Research output: Contribution to journalArticlepeer-review

27 Scopus citations


Objectives: To examine whether dental anxiety (DA) and oral health-related quality of life (OHRQoL) differ between persons with and those without chronic periodontitis. Methods: One-hundred patients with chronic periodontitis and 50 age- and- sex-matched controls were included. Data were collected on the following: demographics; smoking habits; Numerical Rating Scale (NRS) for dental pain assessment; Corah's Dental Anxiety Scale (DAS); Oral Health Impact Profile 14 (OHIP-14); Decayed, Missing and Filled Teeth (DMFT) index; Plaque Index (PI); probing depth (PD); bleeding on probing (BOP); and radiographic bone loss. Results: Patients with chronic periodontitis exhibited a significantly higher percentage of high anxiety and phobia compared with subjects in the control group.
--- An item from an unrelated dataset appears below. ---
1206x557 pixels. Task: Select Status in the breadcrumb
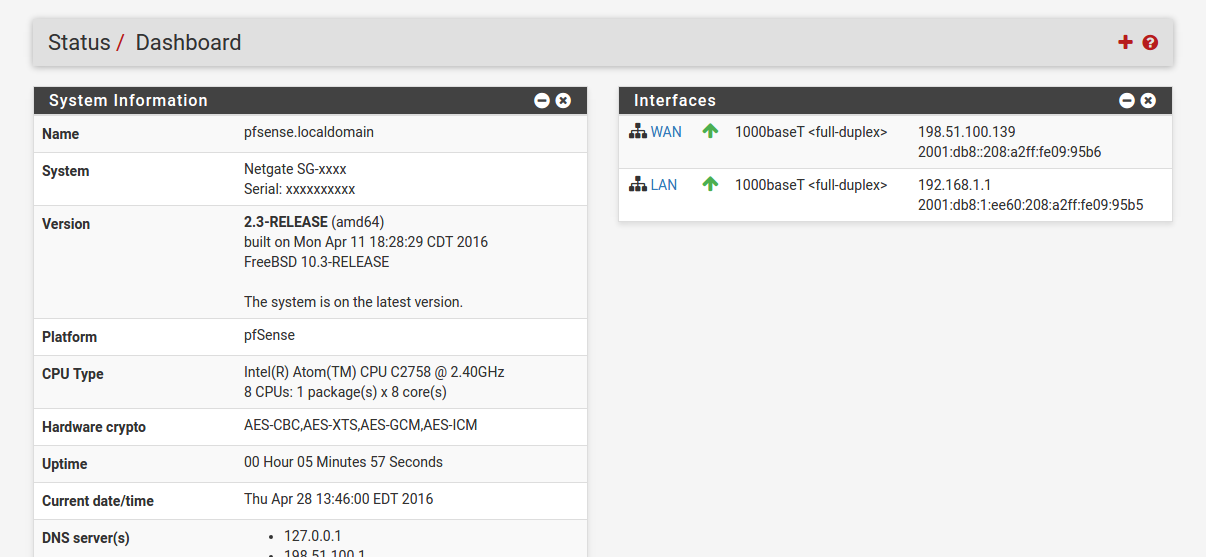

Furthermore, patients with chronic periodontitis were statistically significantly more likely to consider themselves as suffering from dental anxiety (68.7% vs. 14.3%, P < 0.001) as well as more likely to have fear of receiving dental injections, hearing the dental drill noise and feeling a foreign object in the mouth. Patients with chronic periodontitis exhibited worse OHIP-14 global scores as well as worse scores in the following individual domains: functional limitation (P = 0.005); physical disability (P = 0.003); psychological disability (P = 0.010); social disability (P = 0.011); and handicap (P = 0.012). Conclusions: Compared with controls, patients with chronic periodontitis had higher levels of dental anxiety and worse OHRQoL. It is important to consider dental anxiety and OHRQoL assessment as an integral component of the evaluation of patients with chronic periodontitis. Communication between dental and behavioral health professionals is needed to implement a multidisciplinary team approach involving behavioural and psychological interventions.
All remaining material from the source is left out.